The Toronto Star, Oct 18, page 2, misreported Caroline Newing as Katherine. Caroline's obituary gives her maiden name as Bevan. It was Beavan.

A Shirley Peasley is reported missing in the Globe and Mail, Oct 18, page 2. I found no further mention of her and can only assume that it was meant to be Sylvia.

"One Gillen child" is listed after the George and Helen 'missing' entries in the Globe and Mail, Oct 18, page 2. By the time the Toronto Star came out that day there was no such mention. I have no obituary for George, but Helen's mentions no child — nor does their combined memorial cemetery headstone.

"... and one adult, name unknown" accompanies a missing Kenneth Edwards in the Globe and Mail, Oct 18, page 2. In all likelihood this is an uninformed, duplicate reporting of the then-missing John Neil (who was in fact very much alive). Perhaps the connection hadn't at that point been made because John's dead wife Jean was reported at 148 Raymore while Kenneth's dead wife Joan was misreported at 248 Raymore.

Mrs. Thomas Jeffries Sr. is declared dead in the Toronto Daily Star on Oct 18, page 2, while the earlier Globe and Mail, Oct 18, page 2, had "Mrs. Tom Jefferies" missing — but there is a dead "unidentified woman, about 60" on page 1 that may well have been her. No obituary — but I have this mention. I'm still looking for her. I've got an 1885 Toronto-born Albert Edward Jeffries but his father's name isn't Thomas.

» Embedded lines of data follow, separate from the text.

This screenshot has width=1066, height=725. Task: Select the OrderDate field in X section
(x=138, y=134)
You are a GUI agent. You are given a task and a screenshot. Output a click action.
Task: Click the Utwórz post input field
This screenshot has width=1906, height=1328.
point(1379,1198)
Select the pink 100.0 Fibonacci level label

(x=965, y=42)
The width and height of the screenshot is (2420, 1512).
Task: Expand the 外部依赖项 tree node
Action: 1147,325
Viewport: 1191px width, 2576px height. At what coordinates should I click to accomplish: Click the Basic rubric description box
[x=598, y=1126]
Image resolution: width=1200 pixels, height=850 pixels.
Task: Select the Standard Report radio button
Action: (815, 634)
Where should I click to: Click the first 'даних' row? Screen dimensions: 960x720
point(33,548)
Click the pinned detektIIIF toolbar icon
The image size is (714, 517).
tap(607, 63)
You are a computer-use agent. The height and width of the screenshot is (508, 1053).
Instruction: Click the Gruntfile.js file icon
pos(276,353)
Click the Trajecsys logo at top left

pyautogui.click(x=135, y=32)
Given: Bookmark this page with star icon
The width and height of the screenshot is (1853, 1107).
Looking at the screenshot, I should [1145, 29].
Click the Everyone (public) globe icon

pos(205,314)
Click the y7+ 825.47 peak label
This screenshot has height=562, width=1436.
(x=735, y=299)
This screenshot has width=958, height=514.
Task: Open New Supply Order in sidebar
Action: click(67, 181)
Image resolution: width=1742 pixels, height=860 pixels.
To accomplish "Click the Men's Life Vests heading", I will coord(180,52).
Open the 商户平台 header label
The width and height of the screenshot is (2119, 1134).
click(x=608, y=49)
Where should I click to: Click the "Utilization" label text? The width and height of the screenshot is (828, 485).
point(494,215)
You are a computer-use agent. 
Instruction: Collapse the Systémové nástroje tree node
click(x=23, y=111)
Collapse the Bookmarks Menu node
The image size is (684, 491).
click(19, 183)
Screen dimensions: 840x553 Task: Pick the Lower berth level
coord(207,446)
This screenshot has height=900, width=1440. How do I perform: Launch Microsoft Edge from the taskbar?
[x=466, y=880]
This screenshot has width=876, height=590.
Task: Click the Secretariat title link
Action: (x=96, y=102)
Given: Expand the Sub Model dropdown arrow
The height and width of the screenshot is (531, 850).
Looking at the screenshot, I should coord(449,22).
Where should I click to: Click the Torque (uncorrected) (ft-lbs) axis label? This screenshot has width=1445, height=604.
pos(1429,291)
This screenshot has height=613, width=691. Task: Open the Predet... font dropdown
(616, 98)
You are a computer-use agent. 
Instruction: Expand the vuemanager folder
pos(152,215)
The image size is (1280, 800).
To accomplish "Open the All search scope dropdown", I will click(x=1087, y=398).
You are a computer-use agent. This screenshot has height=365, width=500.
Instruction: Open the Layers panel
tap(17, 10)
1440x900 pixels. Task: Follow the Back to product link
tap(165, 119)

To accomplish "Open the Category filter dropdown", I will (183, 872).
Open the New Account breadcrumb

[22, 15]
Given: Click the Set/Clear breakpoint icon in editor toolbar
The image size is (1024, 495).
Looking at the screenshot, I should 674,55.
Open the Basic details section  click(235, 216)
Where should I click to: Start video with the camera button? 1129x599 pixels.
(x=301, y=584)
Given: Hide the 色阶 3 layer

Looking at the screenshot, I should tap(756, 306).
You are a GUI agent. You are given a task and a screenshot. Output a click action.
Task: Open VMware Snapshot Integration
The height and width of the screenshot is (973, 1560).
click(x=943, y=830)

Afterthoughts: The 15 Aug 1959 Globe and Mail had a story on Thomas McGarvey having been charged with the holdup of a drug store, noting that in 1954 he "saw the water snatch his mother and sister". The article ends with his "father and a brother" having "escaped". [I have the obituary for his brother Donald.] The 13 Mar 1963 Toronto Daily Star reported on a gas explosion at a home on Raymore, ending the short article with: "During Hurricane Hazel, 23 persons on Raymore Dr. drowned." [Presumably a transposition typo.]